Of course, this is only one possible way to model these things. YMMV ;)
.. _understanding_lv08
Understanding the default TCP model
***********************************
When simulating a data transfer between two hosts, you may be surprised
by the obtained simulation time. Lets consider the following platform:
.. code-block:: xml
If host `A` sends `100kB` (a hundred kilobytes) to host `B`, one could expect
that this communication would take `0.81` seconds to complete according to a
simple latency-plus-size-divided-by-bandwidth model (0.01 + 8e5/1e6 = 0.81).

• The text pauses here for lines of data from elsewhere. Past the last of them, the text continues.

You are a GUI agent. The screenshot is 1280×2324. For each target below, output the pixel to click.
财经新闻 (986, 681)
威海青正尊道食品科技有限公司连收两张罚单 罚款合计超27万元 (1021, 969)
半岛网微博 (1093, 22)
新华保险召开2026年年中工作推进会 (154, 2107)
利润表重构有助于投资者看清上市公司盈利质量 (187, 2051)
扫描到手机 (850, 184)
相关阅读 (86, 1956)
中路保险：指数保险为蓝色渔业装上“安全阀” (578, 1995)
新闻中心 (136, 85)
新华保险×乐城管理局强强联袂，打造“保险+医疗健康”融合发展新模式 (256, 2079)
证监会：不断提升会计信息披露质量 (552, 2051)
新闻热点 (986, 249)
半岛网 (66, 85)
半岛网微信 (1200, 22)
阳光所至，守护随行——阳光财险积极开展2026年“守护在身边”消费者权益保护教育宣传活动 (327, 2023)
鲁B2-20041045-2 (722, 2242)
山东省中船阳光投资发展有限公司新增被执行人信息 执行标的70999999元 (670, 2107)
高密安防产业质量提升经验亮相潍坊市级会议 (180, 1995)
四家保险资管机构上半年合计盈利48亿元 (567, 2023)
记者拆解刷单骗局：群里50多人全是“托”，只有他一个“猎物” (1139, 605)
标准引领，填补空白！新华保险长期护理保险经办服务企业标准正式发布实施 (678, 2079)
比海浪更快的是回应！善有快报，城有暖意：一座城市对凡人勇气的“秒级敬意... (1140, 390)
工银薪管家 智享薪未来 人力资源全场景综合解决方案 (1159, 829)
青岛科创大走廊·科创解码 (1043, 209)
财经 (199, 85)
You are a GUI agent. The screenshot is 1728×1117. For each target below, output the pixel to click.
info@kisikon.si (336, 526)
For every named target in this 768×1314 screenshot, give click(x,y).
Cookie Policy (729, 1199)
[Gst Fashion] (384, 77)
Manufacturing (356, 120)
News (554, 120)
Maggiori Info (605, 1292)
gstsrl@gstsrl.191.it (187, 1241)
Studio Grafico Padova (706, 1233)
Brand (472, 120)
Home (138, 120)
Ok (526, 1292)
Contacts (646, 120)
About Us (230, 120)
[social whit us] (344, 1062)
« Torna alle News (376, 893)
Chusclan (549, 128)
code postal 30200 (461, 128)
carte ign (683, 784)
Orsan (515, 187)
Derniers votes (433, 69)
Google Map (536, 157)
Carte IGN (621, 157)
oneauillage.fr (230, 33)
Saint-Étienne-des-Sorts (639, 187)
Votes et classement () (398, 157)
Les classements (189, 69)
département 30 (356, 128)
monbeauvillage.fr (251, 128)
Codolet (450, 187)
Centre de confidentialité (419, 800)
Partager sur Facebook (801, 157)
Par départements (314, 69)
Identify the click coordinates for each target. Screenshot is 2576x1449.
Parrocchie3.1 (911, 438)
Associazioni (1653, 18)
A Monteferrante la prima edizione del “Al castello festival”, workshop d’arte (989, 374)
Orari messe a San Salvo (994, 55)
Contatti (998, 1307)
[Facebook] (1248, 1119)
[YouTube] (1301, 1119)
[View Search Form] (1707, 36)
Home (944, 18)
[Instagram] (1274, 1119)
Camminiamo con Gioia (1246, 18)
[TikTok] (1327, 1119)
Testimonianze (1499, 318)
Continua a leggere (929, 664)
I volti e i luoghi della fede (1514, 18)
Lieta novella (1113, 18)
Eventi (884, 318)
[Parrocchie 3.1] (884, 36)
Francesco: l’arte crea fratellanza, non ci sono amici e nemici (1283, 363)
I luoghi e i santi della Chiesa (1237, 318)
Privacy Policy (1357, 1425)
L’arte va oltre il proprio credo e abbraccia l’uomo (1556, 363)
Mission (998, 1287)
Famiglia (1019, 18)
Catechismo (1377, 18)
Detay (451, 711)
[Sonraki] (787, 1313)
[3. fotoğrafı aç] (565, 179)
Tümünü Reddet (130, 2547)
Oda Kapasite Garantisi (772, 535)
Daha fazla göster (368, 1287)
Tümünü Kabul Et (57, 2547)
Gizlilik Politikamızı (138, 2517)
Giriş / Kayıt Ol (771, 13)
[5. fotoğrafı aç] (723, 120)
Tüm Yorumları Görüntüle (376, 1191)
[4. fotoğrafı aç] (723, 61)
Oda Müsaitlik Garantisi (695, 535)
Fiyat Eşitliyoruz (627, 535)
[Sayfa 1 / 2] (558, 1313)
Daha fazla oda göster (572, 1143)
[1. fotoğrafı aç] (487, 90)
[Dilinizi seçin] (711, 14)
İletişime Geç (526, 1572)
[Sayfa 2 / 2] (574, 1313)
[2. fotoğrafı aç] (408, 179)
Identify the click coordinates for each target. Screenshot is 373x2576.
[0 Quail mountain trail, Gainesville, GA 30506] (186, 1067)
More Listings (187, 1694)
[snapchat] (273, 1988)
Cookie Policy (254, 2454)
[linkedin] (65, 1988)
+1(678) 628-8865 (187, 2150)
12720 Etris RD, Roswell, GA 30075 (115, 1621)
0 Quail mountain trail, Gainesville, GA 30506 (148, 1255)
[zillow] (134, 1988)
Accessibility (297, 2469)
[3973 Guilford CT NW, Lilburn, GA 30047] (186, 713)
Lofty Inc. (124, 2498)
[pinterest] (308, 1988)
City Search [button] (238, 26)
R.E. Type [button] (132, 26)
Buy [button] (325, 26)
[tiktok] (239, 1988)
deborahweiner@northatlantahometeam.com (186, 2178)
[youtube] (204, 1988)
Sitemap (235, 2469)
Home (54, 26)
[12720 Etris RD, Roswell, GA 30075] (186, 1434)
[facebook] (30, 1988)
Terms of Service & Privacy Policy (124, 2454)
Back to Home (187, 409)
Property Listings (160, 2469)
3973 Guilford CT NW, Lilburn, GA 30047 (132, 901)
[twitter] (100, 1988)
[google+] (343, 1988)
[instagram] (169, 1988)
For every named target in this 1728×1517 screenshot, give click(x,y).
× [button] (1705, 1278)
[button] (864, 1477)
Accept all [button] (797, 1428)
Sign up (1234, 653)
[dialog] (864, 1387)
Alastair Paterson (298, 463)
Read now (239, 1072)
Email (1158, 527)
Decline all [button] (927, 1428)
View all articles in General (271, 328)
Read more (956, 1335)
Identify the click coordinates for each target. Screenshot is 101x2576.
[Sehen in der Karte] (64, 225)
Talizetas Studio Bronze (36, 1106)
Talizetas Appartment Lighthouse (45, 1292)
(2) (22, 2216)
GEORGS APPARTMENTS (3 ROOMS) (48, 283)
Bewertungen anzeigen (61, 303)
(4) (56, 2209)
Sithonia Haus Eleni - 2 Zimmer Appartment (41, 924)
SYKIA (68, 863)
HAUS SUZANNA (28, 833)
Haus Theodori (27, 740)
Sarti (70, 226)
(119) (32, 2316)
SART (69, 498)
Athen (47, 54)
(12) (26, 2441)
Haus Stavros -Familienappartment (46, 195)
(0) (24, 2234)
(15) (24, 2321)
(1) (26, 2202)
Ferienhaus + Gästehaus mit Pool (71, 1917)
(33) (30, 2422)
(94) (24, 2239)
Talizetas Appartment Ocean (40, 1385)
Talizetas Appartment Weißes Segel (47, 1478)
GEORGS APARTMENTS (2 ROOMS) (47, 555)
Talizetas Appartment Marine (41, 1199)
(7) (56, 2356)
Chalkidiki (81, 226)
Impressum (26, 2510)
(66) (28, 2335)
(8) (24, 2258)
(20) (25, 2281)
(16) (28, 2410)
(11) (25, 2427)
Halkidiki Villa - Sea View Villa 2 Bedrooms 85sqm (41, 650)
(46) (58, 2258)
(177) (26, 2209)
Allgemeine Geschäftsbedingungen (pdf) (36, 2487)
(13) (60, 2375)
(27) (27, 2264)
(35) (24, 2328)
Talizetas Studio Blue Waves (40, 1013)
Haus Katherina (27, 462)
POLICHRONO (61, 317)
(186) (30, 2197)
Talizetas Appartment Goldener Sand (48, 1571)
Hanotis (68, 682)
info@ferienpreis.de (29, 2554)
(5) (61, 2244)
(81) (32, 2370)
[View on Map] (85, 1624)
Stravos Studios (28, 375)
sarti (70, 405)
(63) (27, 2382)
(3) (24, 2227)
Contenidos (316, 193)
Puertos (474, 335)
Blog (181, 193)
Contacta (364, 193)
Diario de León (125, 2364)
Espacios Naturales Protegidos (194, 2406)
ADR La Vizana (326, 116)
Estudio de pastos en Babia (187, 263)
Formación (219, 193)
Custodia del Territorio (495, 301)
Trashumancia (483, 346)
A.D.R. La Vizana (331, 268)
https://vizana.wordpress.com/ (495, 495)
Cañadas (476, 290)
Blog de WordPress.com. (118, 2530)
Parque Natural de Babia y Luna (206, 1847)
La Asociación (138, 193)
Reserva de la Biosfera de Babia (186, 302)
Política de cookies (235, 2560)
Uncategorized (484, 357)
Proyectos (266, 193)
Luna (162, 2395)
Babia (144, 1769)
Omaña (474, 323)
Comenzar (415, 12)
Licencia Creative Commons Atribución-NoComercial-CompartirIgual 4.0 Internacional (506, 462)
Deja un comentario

However, the default TCP model of SimGrid is a bit more complex than that. It
accounts for three phenomena that directly impact the simulation time even
on such a simple example:
- The size of a message at the application level (i.e., 100kB in this
example) is not the size that will actually be transferred over the
network. To mimic the fact that TCP and IP headers are added to each packet of
the original payload, the TCP model of SimGrid empirically considers that
`only 97% of the nominal bandwidth` are available. In other words, the
size of your message is increased by a few percents, whatever this size be.
- In the real world, the TCP protocol is not able to fully exploit the
bandwidth of a link from the emission of the first packet. To reflect this
`slow start` phenomenon, the latency declared in the platform file is
multiplied by `a factor of 13.01`. Here again, this is an empirically
determined value that may not correspond to every TCP implementations on
every networks. It can be tuned when more realistic simulated times for
short messages are needed though.
- When data is transferred from A to B, some TCP ACK messages travel in the
opposite direction. To reflect the impact of this `cross-traffic`, SimGrid
simulates a flow from B to A that represents an additional bandwidth
consumption of `0.05`. The route from B to A is implicity declared in the
platfrom file and uses the same link `link1` as if the two hosts were
connected through a communication bus. The bandwidth share allocated to the
flow from A to B is then the available bandwidth of `link1` (i.e., 97% of
the nominal bandwidth of 1Mb/s) divided by 1.05 (i.e., the total consumption).
This feature, activated by default, can be disabled by adding the
`--cfg=network/crosstraffic:0` flag to command line.
As a consequence, the time to transfer 100kB from A to B as simulated by the
default TCP model of SimGrid is not 0.81 seconds but
.. code-block:: python
0.01 * 13.01 + 800000 / ((0.97 * 1e6) / 1.05) = 0.996079 seconds.